Observation data Epoch J2000.0 Equinox J2000.0 (ICRS)
- Constellation: Norma
- Right ascension: 16^{h} 15^{m} 15.31776^{s}
- Declination: −47° 22′ 19.2716″
- Apparent magnitude (V): 5.13

Characteristics
- Evolutionary stage: main sequence
- Spectral type: B8 V
- B−V color index: −0.12

Astrometry
- Radial velocity (R_{v}): +1.4±4.2 km/s
- Proper motion (μ): RA: −34.654 mas/yr Dec.: −45.784 mas/yr
- Parallax (π): 8.9049±0.1072 mas
- Distance: 366 ± 4 ly (112 ± 1 pc)
- Absolute magnitude (M_{V}): −0.23

Details
- Mass: 3.6 M_{☉}
- Radius: 3.05 R_{☉}
- Luminosity: 184 L_{☉}
- Surface gravity (log g): 4.5 cgs
- Temperature: 12,341 K
- Rotation: 1.144 days
- Rotational velocity (v sin i): 109 km/s
- Age: 17 Myr
- Other designations: θ Nor, CD−47°10611, HD 145842, HIP 79653, HR 6045, SAO 226600

Database references
- SIMBAD: data

= Theta Normae =

Star in the constellation Norma

θ Normae, Latinised as Theta Normae, is a binary star system in the constellation Norma. It has an apparent visual magnitude of 5.13 and is visible to the naked eye as a faint, blue-white-hued point of light. Based upon an annual parallax shift of 8.9 mas as seen from Earth, this system is located about 366 light-years from the Sun. At that distance, the visual magnitude of these stars is diminished by an extinction of 0.45 due to interstellar dust.

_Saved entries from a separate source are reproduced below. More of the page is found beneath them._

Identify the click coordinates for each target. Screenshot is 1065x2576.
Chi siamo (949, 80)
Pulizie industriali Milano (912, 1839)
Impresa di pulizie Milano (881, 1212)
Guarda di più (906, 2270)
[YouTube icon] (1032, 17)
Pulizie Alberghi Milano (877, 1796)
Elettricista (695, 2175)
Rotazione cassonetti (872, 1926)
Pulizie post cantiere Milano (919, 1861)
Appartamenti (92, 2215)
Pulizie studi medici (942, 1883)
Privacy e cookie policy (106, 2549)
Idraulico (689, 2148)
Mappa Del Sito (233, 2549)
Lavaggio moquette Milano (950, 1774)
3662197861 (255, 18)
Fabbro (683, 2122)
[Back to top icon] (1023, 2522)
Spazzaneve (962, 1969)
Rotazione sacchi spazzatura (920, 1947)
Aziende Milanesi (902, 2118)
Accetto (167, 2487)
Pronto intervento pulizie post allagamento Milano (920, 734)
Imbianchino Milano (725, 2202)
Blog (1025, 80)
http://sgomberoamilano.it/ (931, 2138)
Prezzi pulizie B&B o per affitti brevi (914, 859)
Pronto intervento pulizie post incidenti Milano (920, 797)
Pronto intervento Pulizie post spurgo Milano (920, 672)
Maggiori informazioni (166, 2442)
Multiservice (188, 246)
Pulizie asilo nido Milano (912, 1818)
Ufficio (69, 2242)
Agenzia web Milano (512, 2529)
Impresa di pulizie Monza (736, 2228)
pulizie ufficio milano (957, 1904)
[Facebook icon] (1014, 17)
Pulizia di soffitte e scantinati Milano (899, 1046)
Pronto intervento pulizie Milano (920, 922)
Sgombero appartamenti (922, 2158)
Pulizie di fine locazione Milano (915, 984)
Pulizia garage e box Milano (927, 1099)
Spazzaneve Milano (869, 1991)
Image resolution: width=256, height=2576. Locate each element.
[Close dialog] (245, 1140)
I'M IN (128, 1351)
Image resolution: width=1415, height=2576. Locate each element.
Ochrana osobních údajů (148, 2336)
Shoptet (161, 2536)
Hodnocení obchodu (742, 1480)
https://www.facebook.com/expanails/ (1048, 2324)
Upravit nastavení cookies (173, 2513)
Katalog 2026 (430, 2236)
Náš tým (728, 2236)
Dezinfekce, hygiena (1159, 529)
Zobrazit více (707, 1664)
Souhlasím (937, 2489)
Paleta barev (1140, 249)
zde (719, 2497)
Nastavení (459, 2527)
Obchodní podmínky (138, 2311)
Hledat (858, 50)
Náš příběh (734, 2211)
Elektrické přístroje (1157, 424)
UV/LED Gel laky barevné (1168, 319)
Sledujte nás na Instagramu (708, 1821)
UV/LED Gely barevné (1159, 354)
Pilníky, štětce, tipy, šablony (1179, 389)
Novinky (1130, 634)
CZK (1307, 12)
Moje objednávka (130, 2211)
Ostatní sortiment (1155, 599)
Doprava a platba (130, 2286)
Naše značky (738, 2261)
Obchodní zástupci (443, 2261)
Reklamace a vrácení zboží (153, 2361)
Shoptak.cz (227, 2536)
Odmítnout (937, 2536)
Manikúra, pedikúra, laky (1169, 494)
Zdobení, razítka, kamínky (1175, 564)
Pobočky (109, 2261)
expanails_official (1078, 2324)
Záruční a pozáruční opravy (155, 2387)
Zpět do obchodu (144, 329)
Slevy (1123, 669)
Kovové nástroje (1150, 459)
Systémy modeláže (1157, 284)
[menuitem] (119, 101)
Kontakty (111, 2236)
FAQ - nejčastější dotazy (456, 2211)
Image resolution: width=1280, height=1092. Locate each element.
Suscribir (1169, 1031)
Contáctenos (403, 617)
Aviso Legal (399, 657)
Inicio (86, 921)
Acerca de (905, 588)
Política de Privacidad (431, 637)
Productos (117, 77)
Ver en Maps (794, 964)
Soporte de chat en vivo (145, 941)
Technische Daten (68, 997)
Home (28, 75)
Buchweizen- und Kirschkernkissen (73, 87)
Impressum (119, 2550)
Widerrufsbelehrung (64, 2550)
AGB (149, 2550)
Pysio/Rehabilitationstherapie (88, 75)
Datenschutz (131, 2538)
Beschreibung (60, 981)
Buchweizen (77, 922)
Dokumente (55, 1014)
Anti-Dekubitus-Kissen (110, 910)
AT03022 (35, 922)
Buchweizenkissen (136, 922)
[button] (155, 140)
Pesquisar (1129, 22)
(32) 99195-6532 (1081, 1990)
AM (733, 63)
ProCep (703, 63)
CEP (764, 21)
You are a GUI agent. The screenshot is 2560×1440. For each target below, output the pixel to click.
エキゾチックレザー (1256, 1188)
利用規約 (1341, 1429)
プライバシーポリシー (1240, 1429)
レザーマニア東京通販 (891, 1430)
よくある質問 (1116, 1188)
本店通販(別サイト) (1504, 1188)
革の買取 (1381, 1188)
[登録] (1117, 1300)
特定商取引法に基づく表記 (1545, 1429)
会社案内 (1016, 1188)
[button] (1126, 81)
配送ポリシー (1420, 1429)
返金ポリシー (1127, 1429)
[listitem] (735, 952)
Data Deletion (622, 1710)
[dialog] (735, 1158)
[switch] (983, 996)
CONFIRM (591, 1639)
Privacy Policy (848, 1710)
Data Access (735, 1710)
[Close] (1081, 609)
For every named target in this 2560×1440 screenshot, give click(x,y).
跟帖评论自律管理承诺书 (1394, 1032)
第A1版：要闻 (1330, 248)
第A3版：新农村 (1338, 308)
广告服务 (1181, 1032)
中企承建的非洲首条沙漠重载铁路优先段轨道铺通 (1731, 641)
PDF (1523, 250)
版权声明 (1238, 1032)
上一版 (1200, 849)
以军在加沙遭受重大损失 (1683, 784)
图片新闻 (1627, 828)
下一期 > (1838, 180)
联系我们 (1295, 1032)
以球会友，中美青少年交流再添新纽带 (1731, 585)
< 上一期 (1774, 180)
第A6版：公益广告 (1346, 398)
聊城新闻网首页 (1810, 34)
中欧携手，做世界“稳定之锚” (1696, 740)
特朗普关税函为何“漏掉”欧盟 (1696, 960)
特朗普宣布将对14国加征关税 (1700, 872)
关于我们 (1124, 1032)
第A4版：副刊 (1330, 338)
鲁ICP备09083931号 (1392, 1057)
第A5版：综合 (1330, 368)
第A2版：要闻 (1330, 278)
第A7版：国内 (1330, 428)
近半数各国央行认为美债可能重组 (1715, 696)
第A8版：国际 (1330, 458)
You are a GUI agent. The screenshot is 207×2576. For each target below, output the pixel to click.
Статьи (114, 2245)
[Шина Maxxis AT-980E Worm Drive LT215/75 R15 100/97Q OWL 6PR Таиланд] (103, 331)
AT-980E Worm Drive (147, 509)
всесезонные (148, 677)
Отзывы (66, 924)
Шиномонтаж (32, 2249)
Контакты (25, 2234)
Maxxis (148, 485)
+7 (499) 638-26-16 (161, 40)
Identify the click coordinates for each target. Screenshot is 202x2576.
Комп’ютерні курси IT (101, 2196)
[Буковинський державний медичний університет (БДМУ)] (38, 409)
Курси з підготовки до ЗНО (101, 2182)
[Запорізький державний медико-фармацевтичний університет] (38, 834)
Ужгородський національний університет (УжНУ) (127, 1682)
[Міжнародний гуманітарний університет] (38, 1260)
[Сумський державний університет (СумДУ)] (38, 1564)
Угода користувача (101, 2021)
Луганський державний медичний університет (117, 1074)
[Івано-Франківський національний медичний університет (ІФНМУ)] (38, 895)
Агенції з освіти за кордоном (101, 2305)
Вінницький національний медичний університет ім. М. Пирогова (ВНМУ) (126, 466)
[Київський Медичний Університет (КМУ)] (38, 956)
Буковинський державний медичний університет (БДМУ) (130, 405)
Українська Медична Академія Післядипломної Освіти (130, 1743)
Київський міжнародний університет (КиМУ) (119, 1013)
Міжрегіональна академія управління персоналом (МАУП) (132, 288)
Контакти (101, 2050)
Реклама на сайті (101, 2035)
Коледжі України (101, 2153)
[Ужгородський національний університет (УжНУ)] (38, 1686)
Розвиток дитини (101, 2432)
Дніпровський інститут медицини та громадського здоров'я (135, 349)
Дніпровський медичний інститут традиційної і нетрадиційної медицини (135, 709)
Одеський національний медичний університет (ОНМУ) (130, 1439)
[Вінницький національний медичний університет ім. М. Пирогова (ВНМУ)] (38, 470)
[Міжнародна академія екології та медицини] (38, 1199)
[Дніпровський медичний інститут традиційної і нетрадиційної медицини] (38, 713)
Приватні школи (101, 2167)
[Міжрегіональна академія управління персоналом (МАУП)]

Chini et al. (2012) identified this as a single-lined spectroscopic binary system. The visible component is a B-type main-sequence star with a stellar classification of B8 V. It is about 17 million tears old, with 3.6 times the mass of the Sun and 3.05 times the Sun's radius. It is radiating about 184 times the Sun's luminosity from its photosphere at an effective temperature of 12341 K. It is a mercury-manganese star, a B to A-type star with overabundances of the chemical elements mercury and manganese. It takes 1.144 days to fully rotate and has a projected rotational velocity of 109 km/s, unusually fast of a HgMn star.

This system displays an infrared excess, suggesting a debris disk is orbiting at a mean radius of 21.8 AU with a temperature of 220 K.